2025-11-14T16:10:11.389071

The Price of a Second Thought: On the Evaluation of Reasoning Efficiency in Large Language Models

Fan, Qin, Han et al.

Recent thinking models trained with reinforcement learning and backward-checking CoT often suffer from overthinking: they produce excessively long outputs even on simple problems, wasting computation. Existing evaluations, based on token efficiency, give an incomplete view as they neglect problem difficulty and intermediate computation costs. We formalize reasoning efficiency as a relative measure between thinking and instruct models, treating instruct models as the minimal-effort baseline. A systematic study across four thinking models and multiple benchmarks reveals two consistent patterns: (i) instruct models achieve higher efficiency overall, and (ii) problem difficulty affects efficiency, with thinking models wasting computation on easy problems but providing value on harder ones. Building on this insight, we propose COTHINK, a simple two-stage pipeline: an instruct model drafts a brief outline, and a thinking model expands it.
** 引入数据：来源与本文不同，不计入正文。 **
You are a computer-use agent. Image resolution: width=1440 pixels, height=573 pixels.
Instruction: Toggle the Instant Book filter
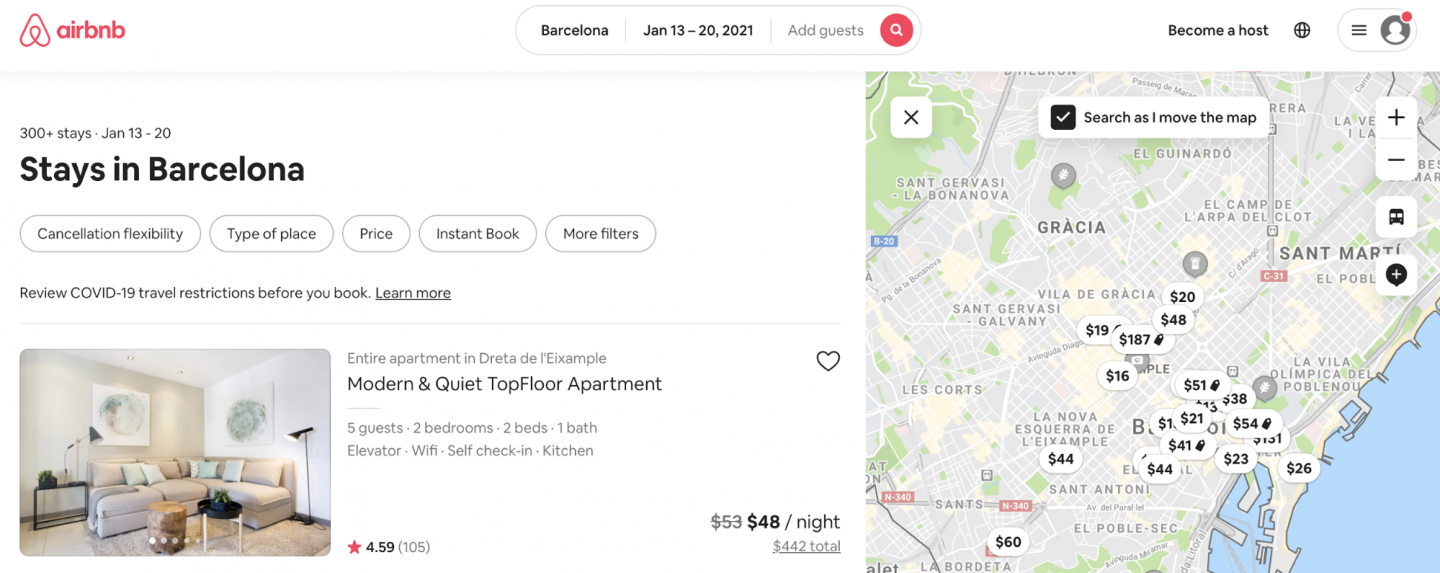coord(478,234)
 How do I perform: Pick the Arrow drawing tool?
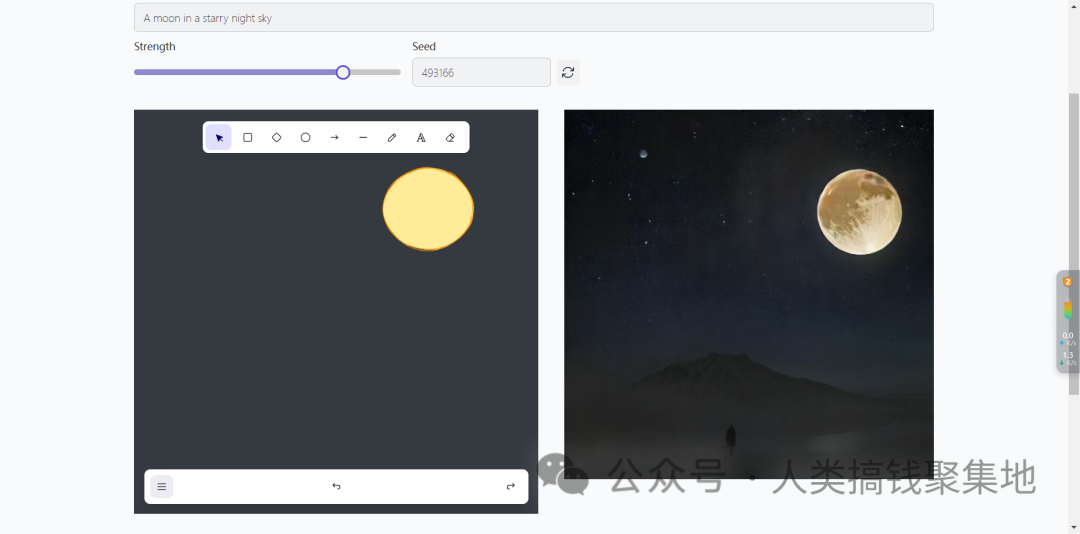(335, 138)
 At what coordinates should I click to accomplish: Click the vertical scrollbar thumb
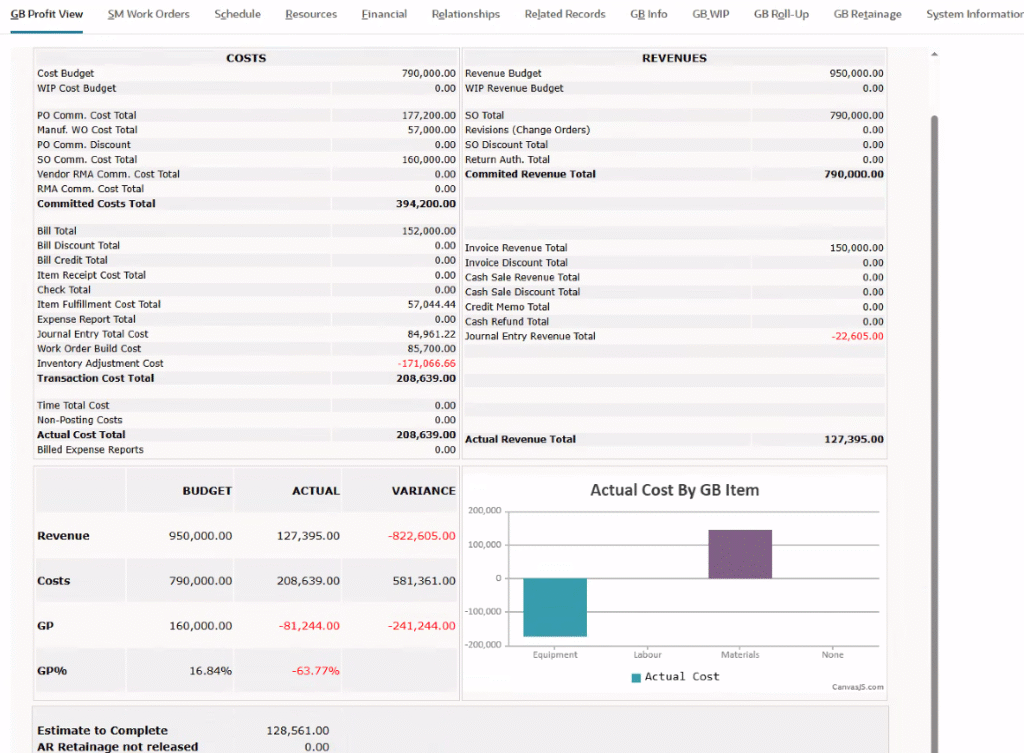[x=935, y=400]
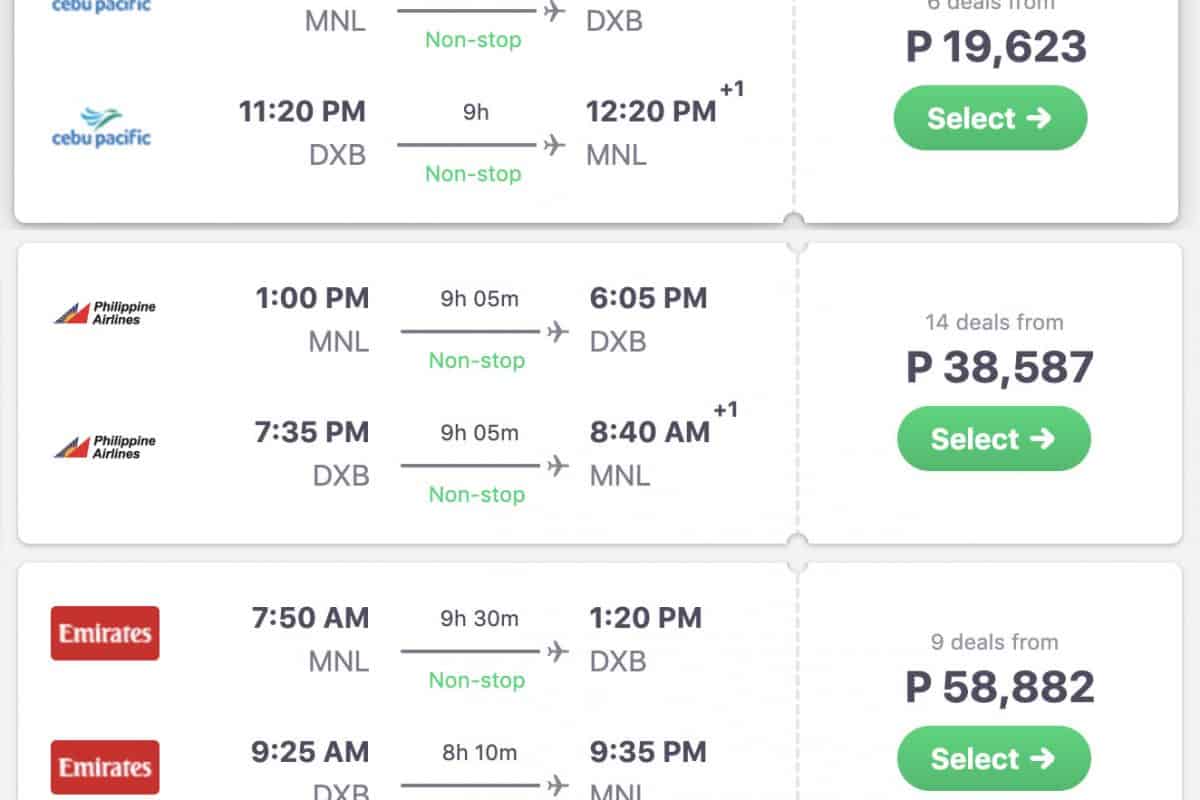Click the 11:20 PM DXB departure time

(302, 111)
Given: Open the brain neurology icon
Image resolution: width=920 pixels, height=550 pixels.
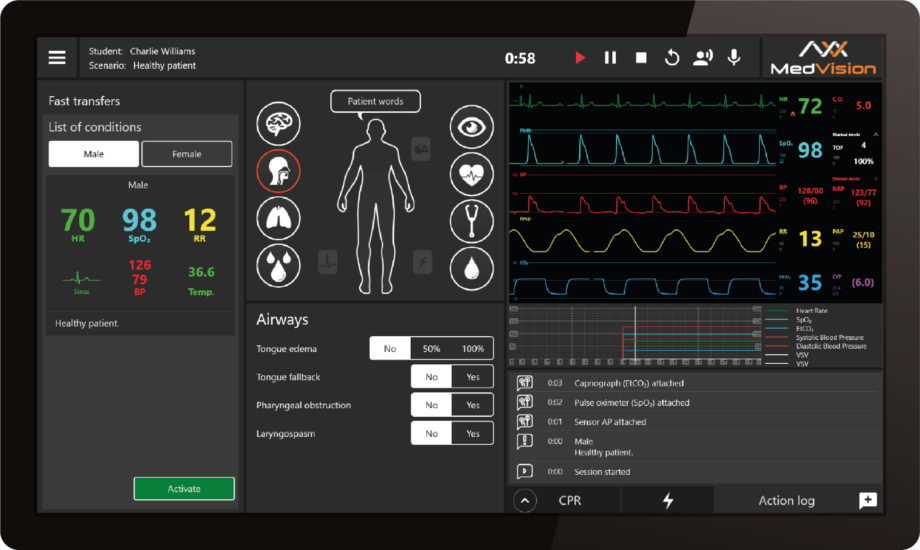Looking at the screenshot, I should pos(278,124).
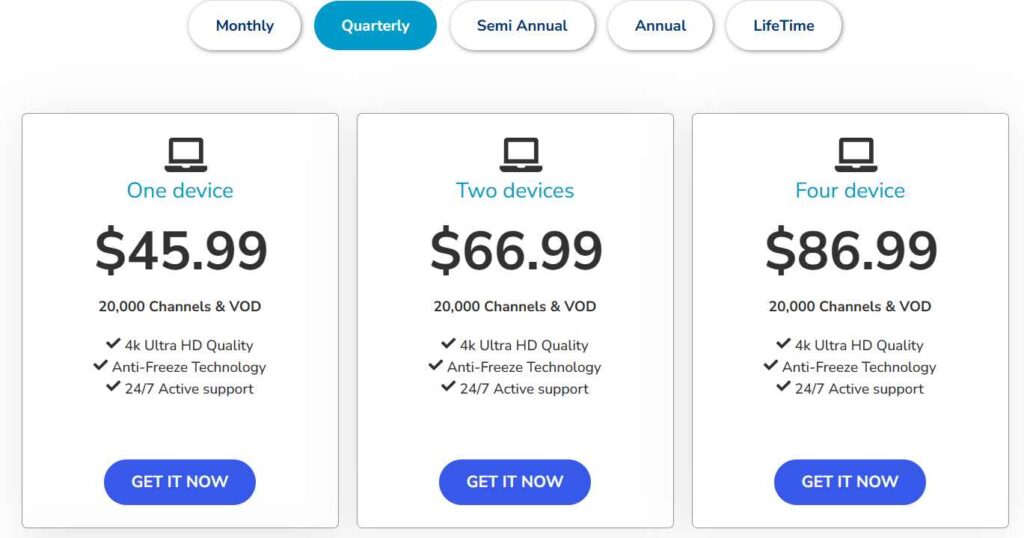Viewport: 1024px width, 538px height.
Task: Click the One device plan title
Action: tap(180, 190)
On GSM8K, MATH500, and AIME24, COTHINK cuts token usage by 21.1% while keeping accuracy on four thinking models, and remains competitive with strong efficiency baselines.

academic

The Price of a Second Thought: On the Evaluation of Reasoning Efficiency in Large Language Models

基本信息

论文ID: 2505.22017
标题: The Price of a Second Thought: On the Evaluation of Reasoning Efficiency in Large Language Models
作者: Siqi Fan, Bowen Qin, Peng Han, Shuo Shang, Yequan Wang, Aixin Sun
分类: cs.CL (Computation and Language)
发表时间: 2025年10月14日 (arXiv v2)
论文链接: https://arxiv.org/abs/2505.22017

摘要

近期使用强化学习和反向检查链式思维(CoT)训练的思考模型存在过度思考问题：即使在简单问题上也会产生过长的输出，浪费计算资源。现有基于token效率的评估方法提供了不完整的视角，忽略了问题难度和中间计算成本。本文将推理效率形式化为思考模型与指令模型之间的相对度量，将指令模型视为最小努力基线。通过对四个思考模型和多个基准的系统研究，揭示了两个一致模式：(i)指令模型总体上实现了更高的效率，(ii)问题难度影响效率，思考模型在简单问题上浪费计算，但在困难问题上提供价值。基于这一洞察，提出了COTHINK——一个简单的两阶段管道：指令模型起草简要大纲，思考模型进行扩展。在GSM8K、MATH500和AIME24上，COTHINK在四个思考模型上减少21.1%的token使用量同时保持准确性。

研究背景与动机

问题定义

过度思考问题：近期的思考模型(thinking models)在数学推理任务中表现出色，但存在严重的过度思考问题。这些模型即使在简单问题上也会产生5-10倍于标准指令调优模型的输出长度。
评估局限性：现有的推理效率评估方法存在两个主要问题：
- 忽略了过度思考和思考不足的相对概念，这些现象只能通过比较分析观察到
- 忽略了中间计算成本，如best-of-N采样中生成多个候选解的成本
计算资源浪费：思考模型在AIME2024基准上的平均输出长度从Qwen2.5-32B-Instruct的770个token增加到QwQ的6,067个token，造成显著的计算资源浪费。

研究动机

现有评估方法基于单一模型的token效率τ(M,D) = Q(D)/CM(D)，但这种绝对度量无法反映推理的相对效率。本文认为需要一个相对效率框架来更好地评估思考模型的性能。

核心贡献

提出相对推理效率评估框架：将推理效率定义为思考模型相对于指令模型的相对度量η(MR,MI) = τ(MR,D)/τ(MI,D)
发现两个关键模式：
- 指令模型总体上显示更高的token效率
- 问题难度强烈影响效率，思考模型在简单问题上过度计算但在困难问题上提供价值
提出COTHINK两阶段协作管道：结合指令模型的简洁性和思考模型的验证能力
实现显著的效率提升：在三个数学基准上平均减少21.1%的token使用量，同时提高1.66%的准确率

方法详解

任务定义

本文研究数学推理任务中的计算效率问题，输入为数学问题，输出为解答过程和最终答案。约束条件是在保持准确性的前提下最小化计算成本。

相对效率评估框架

核心公式

相对推理效率定义为：

η(MR,MI) = τ(MR,D) / τ(MI,D)

其中τ(M,D) = Q(D)/CM(D)是传统的token效率。

效率缩放律假设

基于测试时缩放律Q(C) ∝ C^β (β < 1)，推理效率可近似为：

η ≈ (CR/CI)^β

COTHINK两阶段管道

第一阶段：大纲生成

指令模型生成2-4个高层次推理步骤的简洁大纲，不包含具体计算或最终答案。

系统提示：

You are a reasoning strategist.
Your job is to break down a complex problem into 2–4 high-level reasoning steps.
Focus only on outlining the general approach or strategy.
Do not include any numbers, formulas, or final answers.

第二阶段：验证扩展

思考模型根据大纲进行验证和完成，使用更少的token。

用户提示：

Use only the following steps to solve the problem. Do not change or add steps.
Show the work for each step briefly, and place the final answer in \boxed{}.
Problem: {problem}
Steps: {outline generated by instruct model}